São necessários engenheiros nucleares, mas também especializados em engenharia civil, química, industrial, ambiental, eletrônica e mecânica. Também licenciados em física, química, contadores, especialistas em seguro ambiental, bem como técnicos para operar centrais, estudantes avançados nessas áreas e advogados especialistas no tema, além de relações públicas. Para Jinchuk, o relançamento da atividade segue a linha internacional e necessidades locais. Entre as primeiras mencionou o horizonte de curto prazo para as reservas de hidrocarbonetos, seu preço cada vez mais alto, a instabilidade das regiões onde esses recursos se concentram e seus efeitos no meio ambiente.

Na Argentina, além desses fatores, há outros que somam a favor de reimpulsionar esta indústria. “O país cresce ao ritmo de 8% ao ano e a demanda energética aumenta entre 4% e 5% no mesmo prazo”, explicou o porta-voz da CNEA. “Os empresários quase não investem, e por isso o Estado decidiu fazê-lo”, acrescentou. E não somente através das centrais nucleares tradicionais. Jinchuk disse que finalmente haverá orçamento para o protótipo de um reator pequeno que produza eletricidade. A Argentina fábrica e exporta reatores para produzir radioisótopos, mas a CNEA projetou um para a produção de eletricidade que ainda está em planejamento.

A respeito da segurança, garantiu que “a tecnologia melhorou muito” desde os anos 80. “Os sistemas de segurança são redundantes e com múltiplas barreiras de contenção. Há sistemas passivos que não precisam ser acionados”, afirmou. Sobre os temores dos ativistas que criticam o governo pela falta de estudos de impacto ambiental na hora de prolongar a vida das centrais que estão prontas para sair do circuito, engenheiro Jinchuk disse que se trata de uma pratica habitual. “Nos Estados Unidos há 102 centrais e a metade terá sua vida útil prolongada”, afirmou.

Mas há outras dúvidas ainda sem resposta. As centrais nucleares parecem ter nascido com uma rejeição congênita ao controle da sociedade, um fator que as torna mais temíveis. A IPS tentou durante uma semana falar com um membro da direção da Nucleoelétrica SA (NA-SA), mas não conseguiu passar do encarregado de relações públicas. O site da empresa na Internet, em construção, tampouco fornece fatos em profundidade. “Há 12 anos que NA-SA está gerando energia limpa e segura”, afirma o slogan que dá as boas-vindas ao espaço virtual com uma tranqüilizadora música de fundo.

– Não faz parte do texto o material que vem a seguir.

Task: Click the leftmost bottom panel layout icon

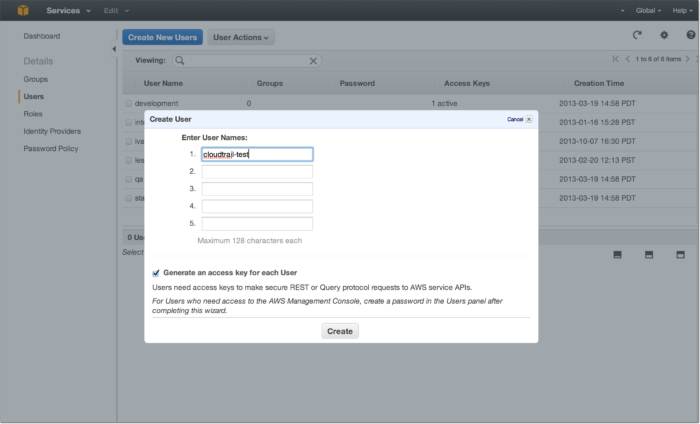Action: point(617,255)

Jinchuk admitiu que o grande fantasma que persegue a atividade é o acidente de 1986 em Chernobyl, na Ucrânia, ainda sob o domínio central da hoje extinta União Soviética. “Não houve outro acidente dessa gravidade desde então, com perda de radiação, e o reator não contava com a segurança necessária”, garantiu. A prova de solidez da indústria, disse, é que no mundo funcionam 443 centrais nucleares e há outras 33 em construção, sem um acidente. “Toda atividade humana tem impacto ambiental, e esse impacto será maior ou menor segundo o controle feito pelo Estado. O Estado deve velar para que a atividade seja feita dentro das normas de segurança adequadas”, ressaltou. Na Argentina, a responsabilidade de fiscalizar a operação da atividade nuclear é a Autoridade Regulatória Nuclear, criada em 1996.

O certo é que com a futura colocação em funcionamento de Atucha II, a contribuição nuclear para a matriz energética poderá passar de 85 para 12%, sempre e quando a energia de outras origens não aumentar, uma alternativa descartada. O governo convocou os empresários para a construção de novas centrais térmicas e está investindo em hidrelétrica. “O interesse dos que trabalham na indústria nuclear é chegar a 17%, que é a média mundial de energia dessa origem, e o ideal seria 35%, que é a média européia”, afirmou. Na França, quase 80% da energia são produzidos em centrais atômicas.